[Raw records]
○ ○ ○

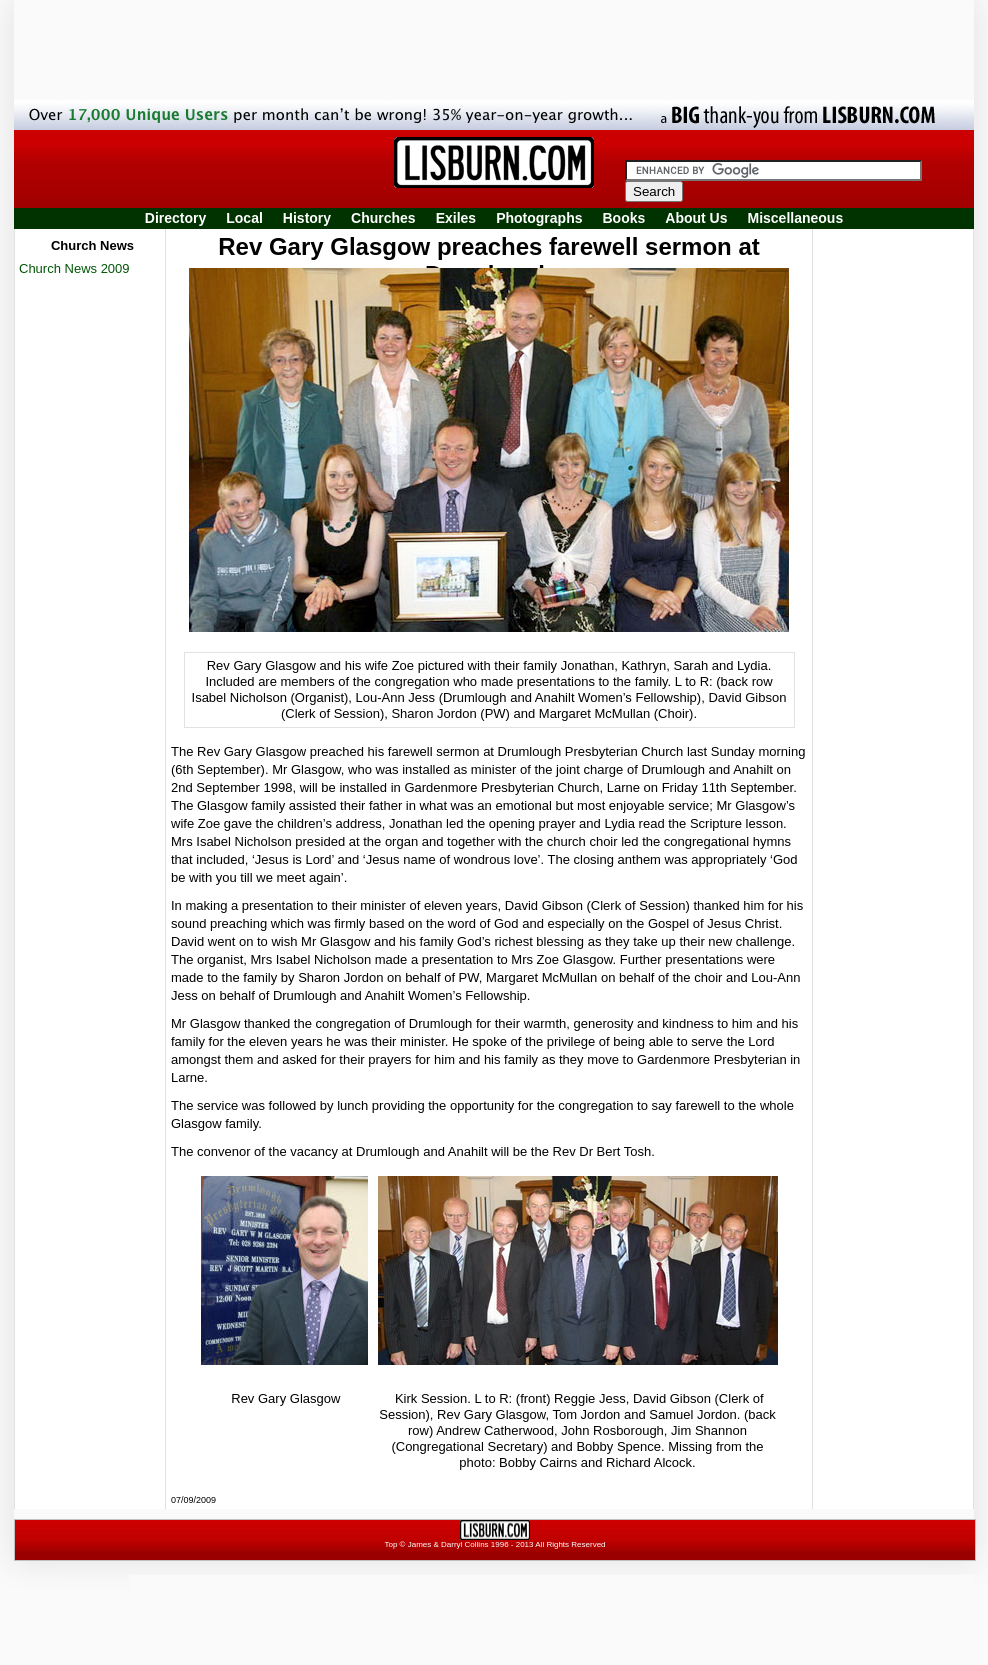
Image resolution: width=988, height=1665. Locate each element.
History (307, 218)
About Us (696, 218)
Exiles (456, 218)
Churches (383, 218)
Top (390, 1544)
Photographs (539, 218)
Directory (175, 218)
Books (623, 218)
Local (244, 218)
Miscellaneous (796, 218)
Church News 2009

○ ○ ○

DO THIS. Starting at the beginning of the items and ending with the line containing "Miscellaneous (796, 218)", write those lines out again with "Exiles" swapped for "Emigrants" and nothing else changed. Omit the pictures.

OUTPUT FOR THIS TASK.
Image resolution: width=988, height=1665. Locate each element.
History (307, 218)
About Us (696, 218)
Emigrants (456, 218)
Churches (383, 218)
Top (390, 1544)
Photographs (539, 218)
Directory (175, 218)
Books (623, 218)
Local (244, 218)
Miscellaneous (796, 218)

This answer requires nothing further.